Facebook and Apple look like they are making moves out of each other’s playbook. Both have announced that they will take a 30% cut of sales (virtual items and subscriptions) from apps distributed on their platforms.

Where it gets interesting is where their platforms converge. Facebook has publicly stated that they are focused on extending their platform to mobile which means, they want developers to create their apps using Facebook platform and API’s and distribute on Apple iOS and Google Android devices.

What happens, Ms. Cutler wonders, if Facebook creates a HTML 5 optimized tablet version and encouraged HTML 5 gaming titles (such as hit games such as FarmVille) to use Facebook Credits?

The answer, is that they will have found a Trojan Horse to extend Facebook Credits on iOS and Android devices through HTML 5 and gaming.

This is an intriguing scenario and one that puts Facebook and Apple on a collision course in regards to payments.

Until, of course, Apple blocks all HTML 5 games from iOS devices.

Think that can not happen because Apple supports HTML 5, as well as Google and Facebook?

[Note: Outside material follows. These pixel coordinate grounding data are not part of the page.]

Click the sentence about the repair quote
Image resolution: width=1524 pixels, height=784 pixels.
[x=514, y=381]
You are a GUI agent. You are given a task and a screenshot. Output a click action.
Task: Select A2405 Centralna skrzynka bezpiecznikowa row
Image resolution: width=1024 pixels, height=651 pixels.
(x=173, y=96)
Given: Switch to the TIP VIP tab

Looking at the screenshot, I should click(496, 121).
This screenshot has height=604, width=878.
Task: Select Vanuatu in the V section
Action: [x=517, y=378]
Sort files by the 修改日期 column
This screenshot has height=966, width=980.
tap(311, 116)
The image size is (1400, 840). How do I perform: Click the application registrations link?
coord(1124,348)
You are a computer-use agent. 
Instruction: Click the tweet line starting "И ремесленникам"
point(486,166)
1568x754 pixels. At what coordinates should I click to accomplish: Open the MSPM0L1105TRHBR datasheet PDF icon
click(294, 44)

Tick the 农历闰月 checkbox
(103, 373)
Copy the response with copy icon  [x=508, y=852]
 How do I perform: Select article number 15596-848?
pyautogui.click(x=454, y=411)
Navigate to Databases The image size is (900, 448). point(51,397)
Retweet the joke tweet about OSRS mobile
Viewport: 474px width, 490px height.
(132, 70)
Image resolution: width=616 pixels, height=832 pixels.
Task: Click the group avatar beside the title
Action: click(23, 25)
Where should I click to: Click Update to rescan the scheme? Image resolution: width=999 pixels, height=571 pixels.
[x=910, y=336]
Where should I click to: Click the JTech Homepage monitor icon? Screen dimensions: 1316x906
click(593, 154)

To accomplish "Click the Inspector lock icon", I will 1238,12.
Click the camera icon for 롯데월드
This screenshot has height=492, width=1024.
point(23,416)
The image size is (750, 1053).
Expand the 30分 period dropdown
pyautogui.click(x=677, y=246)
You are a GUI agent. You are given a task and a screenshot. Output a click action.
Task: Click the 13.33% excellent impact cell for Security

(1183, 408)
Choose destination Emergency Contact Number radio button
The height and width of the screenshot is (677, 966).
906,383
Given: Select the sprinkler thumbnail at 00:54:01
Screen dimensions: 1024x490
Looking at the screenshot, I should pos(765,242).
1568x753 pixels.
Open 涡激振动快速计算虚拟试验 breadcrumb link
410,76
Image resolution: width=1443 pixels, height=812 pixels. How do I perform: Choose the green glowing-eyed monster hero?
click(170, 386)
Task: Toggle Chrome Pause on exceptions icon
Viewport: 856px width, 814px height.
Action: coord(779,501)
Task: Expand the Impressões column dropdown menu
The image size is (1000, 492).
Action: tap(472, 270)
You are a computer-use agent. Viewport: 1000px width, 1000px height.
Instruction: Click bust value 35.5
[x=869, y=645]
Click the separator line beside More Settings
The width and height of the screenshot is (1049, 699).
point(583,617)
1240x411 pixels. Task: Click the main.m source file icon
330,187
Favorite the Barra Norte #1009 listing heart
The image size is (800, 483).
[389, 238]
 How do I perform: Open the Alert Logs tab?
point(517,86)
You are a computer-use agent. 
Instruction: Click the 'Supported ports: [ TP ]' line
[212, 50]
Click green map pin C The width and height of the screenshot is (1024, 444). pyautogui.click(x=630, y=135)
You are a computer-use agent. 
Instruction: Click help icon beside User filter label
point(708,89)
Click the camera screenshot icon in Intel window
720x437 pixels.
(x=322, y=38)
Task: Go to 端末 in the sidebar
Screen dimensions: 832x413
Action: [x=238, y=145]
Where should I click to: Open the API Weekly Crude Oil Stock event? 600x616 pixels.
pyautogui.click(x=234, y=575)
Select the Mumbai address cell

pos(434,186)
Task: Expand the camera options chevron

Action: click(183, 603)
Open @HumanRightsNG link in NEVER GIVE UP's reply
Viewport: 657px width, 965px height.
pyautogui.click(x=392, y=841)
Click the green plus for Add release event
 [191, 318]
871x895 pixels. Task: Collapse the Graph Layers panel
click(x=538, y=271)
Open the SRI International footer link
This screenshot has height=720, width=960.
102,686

Think again. Apple does not allow flash on iOS devices not because it’s a bad technology (let’s just ignore that debate for now) but because flash games would allow game companies to go around Apple’s payment system. If game companies and archrival Facebook use HTML 5 to get around Apple’s payment eco-system, HTML 5 will be dropped faster than you can say “we own 30% of your subscription revenues.”

There would be a ruckus about Apple’s hypocrisy for a few days, but anyone, including Facebook, who could not foresee Apple making this move does not get how the business world works.

HTML 5 will be the next big thing in games because it’s build once, play everywhere. Until Facebook forces Apple to pull the plug and Facebook Credits and Apple’s In-App Purchases collide.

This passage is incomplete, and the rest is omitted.